* _EXERCISE BRIEF_
Reproduce verbatim the lines of data beginning with the one containing "I want to click on Widget" and ending with the one containing "OCS Home is", both included.

* _Records from a dataset_
::::::::

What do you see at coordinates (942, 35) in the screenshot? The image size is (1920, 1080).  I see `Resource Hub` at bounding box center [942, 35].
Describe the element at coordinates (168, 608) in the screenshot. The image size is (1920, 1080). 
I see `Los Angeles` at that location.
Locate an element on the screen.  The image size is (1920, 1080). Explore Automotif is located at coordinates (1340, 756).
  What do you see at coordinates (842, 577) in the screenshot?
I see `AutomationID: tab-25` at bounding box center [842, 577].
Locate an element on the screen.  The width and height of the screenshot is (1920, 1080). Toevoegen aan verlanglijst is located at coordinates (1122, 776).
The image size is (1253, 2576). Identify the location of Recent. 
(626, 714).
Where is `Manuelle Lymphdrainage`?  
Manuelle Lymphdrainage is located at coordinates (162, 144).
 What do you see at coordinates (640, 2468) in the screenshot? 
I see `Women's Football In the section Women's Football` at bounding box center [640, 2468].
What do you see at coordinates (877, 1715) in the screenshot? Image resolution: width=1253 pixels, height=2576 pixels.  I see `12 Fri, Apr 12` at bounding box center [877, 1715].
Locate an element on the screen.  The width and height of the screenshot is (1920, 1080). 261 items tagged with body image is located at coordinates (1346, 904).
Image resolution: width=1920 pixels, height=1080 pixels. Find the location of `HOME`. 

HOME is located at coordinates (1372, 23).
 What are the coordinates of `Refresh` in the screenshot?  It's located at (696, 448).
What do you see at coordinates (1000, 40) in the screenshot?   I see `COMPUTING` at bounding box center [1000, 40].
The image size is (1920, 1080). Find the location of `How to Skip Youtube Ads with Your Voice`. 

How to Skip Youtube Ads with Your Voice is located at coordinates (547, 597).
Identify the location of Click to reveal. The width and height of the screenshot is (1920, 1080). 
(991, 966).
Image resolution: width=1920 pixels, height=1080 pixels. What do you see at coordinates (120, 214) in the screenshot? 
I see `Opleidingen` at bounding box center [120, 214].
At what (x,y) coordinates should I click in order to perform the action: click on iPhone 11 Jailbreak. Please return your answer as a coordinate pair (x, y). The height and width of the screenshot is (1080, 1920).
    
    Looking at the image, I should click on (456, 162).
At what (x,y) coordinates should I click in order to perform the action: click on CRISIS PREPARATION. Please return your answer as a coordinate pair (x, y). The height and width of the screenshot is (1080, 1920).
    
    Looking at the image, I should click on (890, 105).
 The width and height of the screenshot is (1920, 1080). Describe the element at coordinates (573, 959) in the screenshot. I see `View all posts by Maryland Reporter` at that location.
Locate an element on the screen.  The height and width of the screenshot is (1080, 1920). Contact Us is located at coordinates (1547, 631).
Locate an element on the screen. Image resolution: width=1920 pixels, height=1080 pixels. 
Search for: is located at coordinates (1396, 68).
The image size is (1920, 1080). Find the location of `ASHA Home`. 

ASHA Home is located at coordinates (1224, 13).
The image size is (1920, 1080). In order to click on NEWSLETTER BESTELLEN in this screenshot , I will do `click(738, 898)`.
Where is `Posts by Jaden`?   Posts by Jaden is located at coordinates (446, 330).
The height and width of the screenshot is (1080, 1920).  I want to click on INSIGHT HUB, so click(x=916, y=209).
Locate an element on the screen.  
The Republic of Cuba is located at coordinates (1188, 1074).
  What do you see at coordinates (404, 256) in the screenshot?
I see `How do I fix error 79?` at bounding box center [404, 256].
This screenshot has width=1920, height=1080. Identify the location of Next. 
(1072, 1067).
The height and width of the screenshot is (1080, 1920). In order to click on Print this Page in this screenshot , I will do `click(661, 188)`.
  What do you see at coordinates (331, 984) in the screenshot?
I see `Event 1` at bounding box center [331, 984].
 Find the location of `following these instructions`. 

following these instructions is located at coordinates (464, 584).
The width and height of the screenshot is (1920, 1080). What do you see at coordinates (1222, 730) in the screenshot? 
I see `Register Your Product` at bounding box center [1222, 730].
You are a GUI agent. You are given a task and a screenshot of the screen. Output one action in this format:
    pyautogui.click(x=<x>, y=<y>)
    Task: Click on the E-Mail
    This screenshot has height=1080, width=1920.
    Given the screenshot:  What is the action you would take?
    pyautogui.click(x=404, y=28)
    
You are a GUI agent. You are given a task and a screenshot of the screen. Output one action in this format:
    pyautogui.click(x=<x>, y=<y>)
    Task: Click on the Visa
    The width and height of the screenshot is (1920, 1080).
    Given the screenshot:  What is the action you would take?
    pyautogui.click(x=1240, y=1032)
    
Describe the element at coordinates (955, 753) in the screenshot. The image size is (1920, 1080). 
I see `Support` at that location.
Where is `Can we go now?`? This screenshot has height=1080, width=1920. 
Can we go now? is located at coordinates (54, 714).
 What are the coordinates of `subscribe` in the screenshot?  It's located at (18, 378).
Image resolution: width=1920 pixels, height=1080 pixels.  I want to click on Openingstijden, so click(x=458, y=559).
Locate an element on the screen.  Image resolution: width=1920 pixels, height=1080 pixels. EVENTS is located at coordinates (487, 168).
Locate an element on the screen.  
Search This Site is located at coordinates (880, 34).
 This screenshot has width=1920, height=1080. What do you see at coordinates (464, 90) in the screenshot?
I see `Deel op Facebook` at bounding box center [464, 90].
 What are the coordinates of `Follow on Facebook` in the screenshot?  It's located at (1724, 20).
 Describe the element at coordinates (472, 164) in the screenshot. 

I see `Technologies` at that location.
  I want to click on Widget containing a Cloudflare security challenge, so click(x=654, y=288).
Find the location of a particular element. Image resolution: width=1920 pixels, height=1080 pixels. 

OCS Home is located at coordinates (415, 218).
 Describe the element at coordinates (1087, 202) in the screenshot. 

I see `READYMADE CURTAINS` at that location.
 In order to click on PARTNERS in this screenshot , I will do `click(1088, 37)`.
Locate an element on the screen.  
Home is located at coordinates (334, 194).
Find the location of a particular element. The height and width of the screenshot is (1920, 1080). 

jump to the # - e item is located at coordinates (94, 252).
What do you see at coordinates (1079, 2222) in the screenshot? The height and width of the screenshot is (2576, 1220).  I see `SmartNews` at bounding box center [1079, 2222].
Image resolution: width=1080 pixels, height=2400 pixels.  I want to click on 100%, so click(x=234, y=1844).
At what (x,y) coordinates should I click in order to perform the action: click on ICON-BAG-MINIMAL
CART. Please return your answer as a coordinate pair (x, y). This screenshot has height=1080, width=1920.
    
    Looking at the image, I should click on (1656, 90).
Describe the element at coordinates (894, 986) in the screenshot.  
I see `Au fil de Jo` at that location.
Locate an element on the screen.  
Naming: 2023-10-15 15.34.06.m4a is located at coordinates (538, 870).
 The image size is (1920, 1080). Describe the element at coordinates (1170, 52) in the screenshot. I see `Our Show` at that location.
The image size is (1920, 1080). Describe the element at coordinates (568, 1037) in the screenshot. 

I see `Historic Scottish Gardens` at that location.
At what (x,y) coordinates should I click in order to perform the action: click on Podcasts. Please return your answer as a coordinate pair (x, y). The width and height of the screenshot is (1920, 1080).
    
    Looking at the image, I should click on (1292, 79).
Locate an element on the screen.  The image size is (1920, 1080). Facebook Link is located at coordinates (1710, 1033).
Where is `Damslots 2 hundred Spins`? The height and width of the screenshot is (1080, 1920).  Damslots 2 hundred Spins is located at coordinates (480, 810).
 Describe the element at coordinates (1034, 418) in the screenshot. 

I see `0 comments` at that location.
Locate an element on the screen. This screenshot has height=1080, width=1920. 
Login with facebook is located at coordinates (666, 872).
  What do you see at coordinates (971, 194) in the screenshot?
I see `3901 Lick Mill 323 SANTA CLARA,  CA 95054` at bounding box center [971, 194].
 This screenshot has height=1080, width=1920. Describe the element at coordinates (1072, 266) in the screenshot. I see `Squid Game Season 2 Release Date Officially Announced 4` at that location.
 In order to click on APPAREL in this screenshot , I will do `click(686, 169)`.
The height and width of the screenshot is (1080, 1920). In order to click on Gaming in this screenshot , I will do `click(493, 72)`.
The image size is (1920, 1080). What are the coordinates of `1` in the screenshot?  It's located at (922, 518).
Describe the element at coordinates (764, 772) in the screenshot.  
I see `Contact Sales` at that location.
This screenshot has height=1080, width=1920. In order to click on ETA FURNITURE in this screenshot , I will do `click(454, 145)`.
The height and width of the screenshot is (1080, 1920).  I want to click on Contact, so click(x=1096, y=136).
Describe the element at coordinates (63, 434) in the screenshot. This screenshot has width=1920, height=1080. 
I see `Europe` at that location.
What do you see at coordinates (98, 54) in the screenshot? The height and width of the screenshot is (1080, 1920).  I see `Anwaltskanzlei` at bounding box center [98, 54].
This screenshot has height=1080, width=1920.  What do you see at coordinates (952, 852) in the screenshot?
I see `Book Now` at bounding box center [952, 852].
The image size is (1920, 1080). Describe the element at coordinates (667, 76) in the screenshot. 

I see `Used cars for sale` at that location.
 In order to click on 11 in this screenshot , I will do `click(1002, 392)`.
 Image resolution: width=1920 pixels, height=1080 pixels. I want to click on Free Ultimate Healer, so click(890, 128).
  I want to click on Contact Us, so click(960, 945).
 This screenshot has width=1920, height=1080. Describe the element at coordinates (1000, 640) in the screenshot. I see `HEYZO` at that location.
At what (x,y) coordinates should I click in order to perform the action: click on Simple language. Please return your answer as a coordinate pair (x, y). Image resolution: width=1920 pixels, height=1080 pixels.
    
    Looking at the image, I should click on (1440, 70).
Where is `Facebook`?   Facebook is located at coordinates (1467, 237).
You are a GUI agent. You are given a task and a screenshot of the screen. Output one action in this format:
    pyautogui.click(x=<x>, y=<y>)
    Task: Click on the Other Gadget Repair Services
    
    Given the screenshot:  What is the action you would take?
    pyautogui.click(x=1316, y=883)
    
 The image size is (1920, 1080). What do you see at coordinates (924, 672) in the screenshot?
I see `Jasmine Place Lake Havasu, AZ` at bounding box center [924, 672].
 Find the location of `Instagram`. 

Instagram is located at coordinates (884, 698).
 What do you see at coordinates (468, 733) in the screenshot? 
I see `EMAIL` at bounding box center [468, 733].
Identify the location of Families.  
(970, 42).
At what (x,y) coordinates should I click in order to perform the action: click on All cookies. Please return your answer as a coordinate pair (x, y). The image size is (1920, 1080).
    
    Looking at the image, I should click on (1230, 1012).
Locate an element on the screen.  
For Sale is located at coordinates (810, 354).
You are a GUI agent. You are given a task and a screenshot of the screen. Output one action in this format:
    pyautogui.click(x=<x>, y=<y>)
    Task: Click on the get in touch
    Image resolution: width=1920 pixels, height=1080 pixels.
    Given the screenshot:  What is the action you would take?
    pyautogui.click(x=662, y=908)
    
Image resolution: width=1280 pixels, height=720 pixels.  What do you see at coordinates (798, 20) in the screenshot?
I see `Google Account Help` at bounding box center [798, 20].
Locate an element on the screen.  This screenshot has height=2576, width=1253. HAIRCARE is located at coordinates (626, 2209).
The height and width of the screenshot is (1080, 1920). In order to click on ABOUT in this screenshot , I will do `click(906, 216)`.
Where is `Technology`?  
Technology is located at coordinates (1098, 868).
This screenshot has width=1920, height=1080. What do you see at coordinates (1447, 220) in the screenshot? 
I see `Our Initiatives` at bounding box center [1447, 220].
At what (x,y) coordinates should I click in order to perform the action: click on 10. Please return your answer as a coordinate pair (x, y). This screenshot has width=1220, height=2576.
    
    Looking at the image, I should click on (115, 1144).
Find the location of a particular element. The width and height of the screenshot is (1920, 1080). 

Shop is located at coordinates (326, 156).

::::::::

* _EXERCISE RESPONSE_
  I want to click on Widget containing a Cloudflare security challenge, so click(x=654, y=288).
Find the location of a particular element. Image resolution: width=1920 pixels, height=1080 pixels. 

OCS Home is located at coordinates (415, 218).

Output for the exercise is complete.